__SOURCE TEXT__.
When it comes to textbooks, though… well, I’m known to skim rather than read properly.
Anonymous says
Yes. Definitely yes. This rapid-fire consumption of information I find myself practicing throughout the day (message boards, news websites, agent blogs) has retarded my attention span for novels.
I can reverse the damage of course, but it’s going to take some work. First thing to do is…
what was the question?
Kiersten says
Loved the way you wrote this, Nathan. Wonderful.
But while I frequently skim blog posts (never yours, of course), I don’t think it has affected my normal reading.
Isabelle Santiago says
This might be a loaded question. Mostly because I find reading things online is difficult due to the many distractions. My attention is in eight different places at once. -An IM conversation – an open manuscript – email – catching up on blogs – etc, etc. So reading an ebook or an article can be difficult if it gets too long. My attention starts to sway.
Paper/print is different. I get a book and I devour it. I’m hungry for more. Which is why I think e-readers are growing in popularity. Similar concept. Helps us focus on what’s in front of us, not everything around us.
Betty Atkins Dominguez says
Sometimes yes and sometimes no, well, mostly yes, that is when reading a paper book, I tend to skip
then again, makes it hard to edit a hard copy of someone’s manuscript, much prefer editing on-screen
so, what was the question?
Gabrielle says
Nope. I still read books easily. I’m actually reading “Atonement” right now, which is as unbloglike as possible. It has the rare effect of making me love the book and not like a single character. (Robbie’s all right, but that’s just because James McAvoy plays him in the movie.)
Anonymous says
After spending the last year spending much of my time doing internet research and writing, I’m finding it very hard to pick up a book and start reading it. It’s the first time in my life that I’m not “always reading a book;” but the worst evidence of this trend is what I see in my two teenagers, once avid book readers and now glued to their computer screens for their social lives, homework, entertainment… I think it’s a really huge problem.
spyscribbler says
Yes, yes, YES! Not only has it changed my reading, but because I write fiction to be read on the internet, I’ve noticed that my voice has become … internet-y.
Short paragraphs. Short sentences. Fewer commas.
I was actually wondering: do you find paragraphs are getting shorter in the submissions you receive? Is the internet affecting writing style, too?
Gail says
I’m not sure this is what you meant — I still read only paper — but oh, my goodness, my ability to buy obscure books for myself and to find the books I loved as a child for my children to read is easy as pie now. Where I used to have to track them down by phone in used bookstores all over the country and pay a fortune to have them sent to me, I google them now and Amazon sends them to me for pennies.
Bethanne says
I just read my seventh Brenda Joyce book in 10 days… so no. I don’t think so.
Will I read an article online when there are pictures to suffice? NO!
Icarus says
I don’t find that remotely accurate for me.
Lisa says
The screen vs the page issue is complicated by what else besides letters are on either screen or page. As I write this, I notice the computer dock and the bookmark toolbar running across and up and down my screen with all the various icons involved. Then the actual website, with tiny photos and different colors and symbols. Different categories and types of information – some I expect and want to see, some of which are irrelevant and need to be ignored.
No wonder it’s difficult for some people to concentrate and not skim or jump around the screen. I read a great deal of short fiction online, but nothing will ever replace having a book in my hand, and the tactile pleasure of turning a page. It is also relaxing for the reason the computer screen is agitating – generally speaking, the only things on a paper page are letters and occasional numbers. It’s easier to settle down, to concentrate – you aren’t required to make sense of anything that appears unexpected on the computer screen.

__SOURCE INFORMATION__.
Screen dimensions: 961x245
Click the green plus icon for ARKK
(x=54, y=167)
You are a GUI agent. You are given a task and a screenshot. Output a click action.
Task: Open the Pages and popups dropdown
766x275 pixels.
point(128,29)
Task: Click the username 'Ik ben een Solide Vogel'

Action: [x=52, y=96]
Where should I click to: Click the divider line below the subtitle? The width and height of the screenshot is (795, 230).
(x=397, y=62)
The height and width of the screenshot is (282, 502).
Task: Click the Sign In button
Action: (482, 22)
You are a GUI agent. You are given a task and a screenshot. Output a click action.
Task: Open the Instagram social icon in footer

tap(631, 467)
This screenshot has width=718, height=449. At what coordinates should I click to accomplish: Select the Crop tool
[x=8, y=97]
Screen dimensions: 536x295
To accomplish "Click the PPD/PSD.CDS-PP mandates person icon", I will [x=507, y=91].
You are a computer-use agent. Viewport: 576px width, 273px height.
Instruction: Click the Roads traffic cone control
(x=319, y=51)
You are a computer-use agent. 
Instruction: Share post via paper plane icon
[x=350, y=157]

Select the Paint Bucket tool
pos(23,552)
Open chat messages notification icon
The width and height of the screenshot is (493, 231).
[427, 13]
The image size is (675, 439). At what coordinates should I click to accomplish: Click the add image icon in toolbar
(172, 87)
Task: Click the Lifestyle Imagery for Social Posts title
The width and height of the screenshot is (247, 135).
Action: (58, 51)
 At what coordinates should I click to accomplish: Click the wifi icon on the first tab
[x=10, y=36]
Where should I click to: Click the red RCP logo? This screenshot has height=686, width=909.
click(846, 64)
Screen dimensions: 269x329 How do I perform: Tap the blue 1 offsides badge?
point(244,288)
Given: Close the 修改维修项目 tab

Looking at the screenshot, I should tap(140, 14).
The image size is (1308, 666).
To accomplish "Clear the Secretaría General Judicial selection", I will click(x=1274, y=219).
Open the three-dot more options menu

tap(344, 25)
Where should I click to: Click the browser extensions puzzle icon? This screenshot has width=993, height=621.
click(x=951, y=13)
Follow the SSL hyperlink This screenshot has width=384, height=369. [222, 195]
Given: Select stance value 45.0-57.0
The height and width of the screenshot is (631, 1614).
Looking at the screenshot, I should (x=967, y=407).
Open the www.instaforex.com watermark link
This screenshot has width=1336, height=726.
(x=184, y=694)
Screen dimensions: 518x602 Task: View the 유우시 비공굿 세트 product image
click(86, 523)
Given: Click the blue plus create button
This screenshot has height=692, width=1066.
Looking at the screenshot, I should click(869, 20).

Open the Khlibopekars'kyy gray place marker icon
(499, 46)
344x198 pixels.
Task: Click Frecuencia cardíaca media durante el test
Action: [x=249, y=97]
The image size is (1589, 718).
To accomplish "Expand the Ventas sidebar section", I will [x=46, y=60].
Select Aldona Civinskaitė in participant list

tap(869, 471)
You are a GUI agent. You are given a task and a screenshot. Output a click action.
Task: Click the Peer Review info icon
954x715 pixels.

__EXERCISE OBJECTIVE__.
Using the reader comments on online reading, answer:
(a) Which novel does Gabrielle say she is reading right now?
(b) How many Brenda Joyce books does Bethanne say she has read in 10 days?
(c) What three traits does spyscribbler list for the "internet-y" voice?

__COMPLETED TASK__.
(a) "Atonement"
(b) Seven
(c) Short paragraphs, short sentences and fewer commas